Patrick McCarthy (17 March 1871 – 10 August 1963) was an Irish footballer, boxer, referee, and sports teacher who was one of the founders of Argentine football clubs Boca Juniors.

==Early life==
McCarthy was born in 1871 in Cashel, Republic of Ireland, and attended the Christian Brothers School. He was nicknamed "Paddy".

==Career==
In 1900, McCarthy arrived in Argentina. He fought in the first professional boxing match in Argentina against Italian boxer Abelardo Robassio. He was regarded as being an important figure in the founding of Argentine side Boca.
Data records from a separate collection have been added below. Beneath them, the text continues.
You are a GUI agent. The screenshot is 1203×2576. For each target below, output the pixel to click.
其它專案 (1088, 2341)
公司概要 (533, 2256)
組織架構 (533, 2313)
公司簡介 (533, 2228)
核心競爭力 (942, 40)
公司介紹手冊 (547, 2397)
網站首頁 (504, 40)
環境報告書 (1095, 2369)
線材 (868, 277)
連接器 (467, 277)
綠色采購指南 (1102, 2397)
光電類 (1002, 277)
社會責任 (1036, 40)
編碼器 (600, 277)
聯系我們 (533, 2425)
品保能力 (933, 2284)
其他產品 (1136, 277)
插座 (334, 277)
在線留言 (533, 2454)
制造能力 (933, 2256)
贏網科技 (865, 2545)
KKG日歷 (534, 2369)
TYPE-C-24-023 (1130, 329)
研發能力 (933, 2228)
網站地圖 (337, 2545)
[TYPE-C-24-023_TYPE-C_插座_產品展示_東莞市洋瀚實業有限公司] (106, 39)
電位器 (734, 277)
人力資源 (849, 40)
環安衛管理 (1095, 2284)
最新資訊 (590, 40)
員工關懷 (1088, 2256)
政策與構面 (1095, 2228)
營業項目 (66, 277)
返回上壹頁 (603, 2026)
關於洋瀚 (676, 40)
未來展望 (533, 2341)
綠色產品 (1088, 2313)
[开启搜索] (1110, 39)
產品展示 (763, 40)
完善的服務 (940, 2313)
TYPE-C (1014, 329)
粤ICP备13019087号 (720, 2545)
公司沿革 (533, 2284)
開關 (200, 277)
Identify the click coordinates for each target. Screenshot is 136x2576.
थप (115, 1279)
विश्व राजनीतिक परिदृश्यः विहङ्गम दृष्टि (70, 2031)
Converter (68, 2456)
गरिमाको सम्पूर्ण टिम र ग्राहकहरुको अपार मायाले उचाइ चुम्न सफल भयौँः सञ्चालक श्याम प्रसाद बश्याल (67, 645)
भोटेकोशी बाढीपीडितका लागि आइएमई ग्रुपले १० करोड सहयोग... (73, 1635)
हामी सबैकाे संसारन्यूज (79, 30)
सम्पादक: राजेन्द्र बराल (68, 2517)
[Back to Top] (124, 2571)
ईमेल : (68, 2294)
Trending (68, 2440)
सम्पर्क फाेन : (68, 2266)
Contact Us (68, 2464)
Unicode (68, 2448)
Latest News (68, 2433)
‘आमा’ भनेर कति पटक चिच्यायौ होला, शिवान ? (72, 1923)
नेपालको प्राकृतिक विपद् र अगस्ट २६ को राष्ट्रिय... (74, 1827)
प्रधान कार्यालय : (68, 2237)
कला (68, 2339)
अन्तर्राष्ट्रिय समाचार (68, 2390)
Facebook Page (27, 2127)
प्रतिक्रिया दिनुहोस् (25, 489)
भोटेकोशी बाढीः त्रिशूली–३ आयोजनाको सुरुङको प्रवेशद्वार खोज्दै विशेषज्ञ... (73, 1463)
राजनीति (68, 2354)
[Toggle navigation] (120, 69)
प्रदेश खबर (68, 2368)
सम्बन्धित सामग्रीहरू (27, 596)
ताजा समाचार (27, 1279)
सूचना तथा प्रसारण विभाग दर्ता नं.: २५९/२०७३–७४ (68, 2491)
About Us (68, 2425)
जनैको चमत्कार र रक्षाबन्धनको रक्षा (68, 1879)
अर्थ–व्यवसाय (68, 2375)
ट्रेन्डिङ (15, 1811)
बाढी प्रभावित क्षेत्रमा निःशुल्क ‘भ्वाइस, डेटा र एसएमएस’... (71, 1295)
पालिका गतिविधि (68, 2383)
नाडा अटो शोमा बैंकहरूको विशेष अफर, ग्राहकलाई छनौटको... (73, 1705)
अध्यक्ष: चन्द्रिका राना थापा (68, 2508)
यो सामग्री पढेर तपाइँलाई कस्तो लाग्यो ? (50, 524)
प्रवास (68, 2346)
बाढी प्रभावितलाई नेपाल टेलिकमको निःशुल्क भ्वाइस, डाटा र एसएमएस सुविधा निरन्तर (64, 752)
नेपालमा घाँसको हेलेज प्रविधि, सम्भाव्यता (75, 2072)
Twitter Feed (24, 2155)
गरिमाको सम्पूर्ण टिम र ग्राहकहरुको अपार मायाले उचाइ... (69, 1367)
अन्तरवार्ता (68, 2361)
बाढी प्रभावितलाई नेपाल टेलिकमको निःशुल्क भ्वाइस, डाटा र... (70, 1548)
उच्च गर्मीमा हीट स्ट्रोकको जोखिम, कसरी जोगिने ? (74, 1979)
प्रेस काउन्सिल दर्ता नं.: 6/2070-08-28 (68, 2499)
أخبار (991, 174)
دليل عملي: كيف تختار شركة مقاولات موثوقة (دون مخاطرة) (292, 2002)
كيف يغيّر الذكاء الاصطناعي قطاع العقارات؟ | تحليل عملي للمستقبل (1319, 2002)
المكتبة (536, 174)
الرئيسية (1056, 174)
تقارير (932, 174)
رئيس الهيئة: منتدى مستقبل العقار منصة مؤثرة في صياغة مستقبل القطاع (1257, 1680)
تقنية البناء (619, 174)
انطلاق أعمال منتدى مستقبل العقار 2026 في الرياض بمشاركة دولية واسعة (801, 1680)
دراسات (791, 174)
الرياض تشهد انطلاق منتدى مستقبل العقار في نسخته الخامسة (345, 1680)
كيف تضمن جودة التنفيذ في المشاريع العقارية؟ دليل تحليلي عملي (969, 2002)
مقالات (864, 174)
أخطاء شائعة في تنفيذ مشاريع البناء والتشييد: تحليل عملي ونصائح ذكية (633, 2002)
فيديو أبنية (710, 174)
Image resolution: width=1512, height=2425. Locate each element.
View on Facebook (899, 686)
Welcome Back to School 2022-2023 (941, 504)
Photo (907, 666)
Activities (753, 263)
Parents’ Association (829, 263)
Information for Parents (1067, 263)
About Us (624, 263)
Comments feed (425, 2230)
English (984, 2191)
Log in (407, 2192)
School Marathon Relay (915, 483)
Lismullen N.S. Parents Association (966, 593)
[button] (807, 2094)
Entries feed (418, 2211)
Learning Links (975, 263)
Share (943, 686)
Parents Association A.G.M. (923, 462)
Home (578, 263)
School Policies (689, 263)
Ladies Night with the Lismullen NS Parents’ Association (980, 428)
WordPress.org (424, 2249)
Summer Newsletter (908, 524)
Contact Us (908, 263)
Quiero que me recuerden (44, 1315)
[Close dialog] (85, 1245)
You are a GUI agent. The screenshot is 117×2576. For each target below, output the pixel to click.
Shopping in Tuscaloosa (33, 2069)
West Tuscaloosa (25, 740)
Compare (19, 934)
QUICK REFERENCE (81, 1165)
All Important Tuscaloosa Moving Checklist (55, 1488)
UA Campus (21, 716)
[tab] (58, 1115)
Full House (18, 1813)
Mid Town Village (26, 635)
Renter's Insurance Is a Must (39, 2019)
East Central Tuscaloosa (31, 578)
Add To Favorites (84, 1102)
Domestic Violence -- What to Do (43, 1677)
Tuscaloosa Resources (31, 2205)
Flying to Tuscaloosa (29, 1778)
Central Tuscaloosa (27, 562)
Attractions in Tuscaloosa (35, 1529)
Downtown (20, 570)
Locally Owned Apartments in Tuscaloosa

Before the club was officially established in the La Boca district of Buenos Aires in April 1905, Paddy McCarthy, taught the fundamentals and rules of the game to young local youths, including future Boca Juniors club players like Esteban Baglietto, so when these boys first set up the club they asked the Irishman to be its first manager. Like their Buenos Aires rivals, Vélez Sarsfield, who are named after jurist Dalmacio Vélez Sarsfield, Boca also trace their roots to an Irish connection from an era when the Irish Argentines community was at its zenith. After that, he worked as a football referee for eighteen years.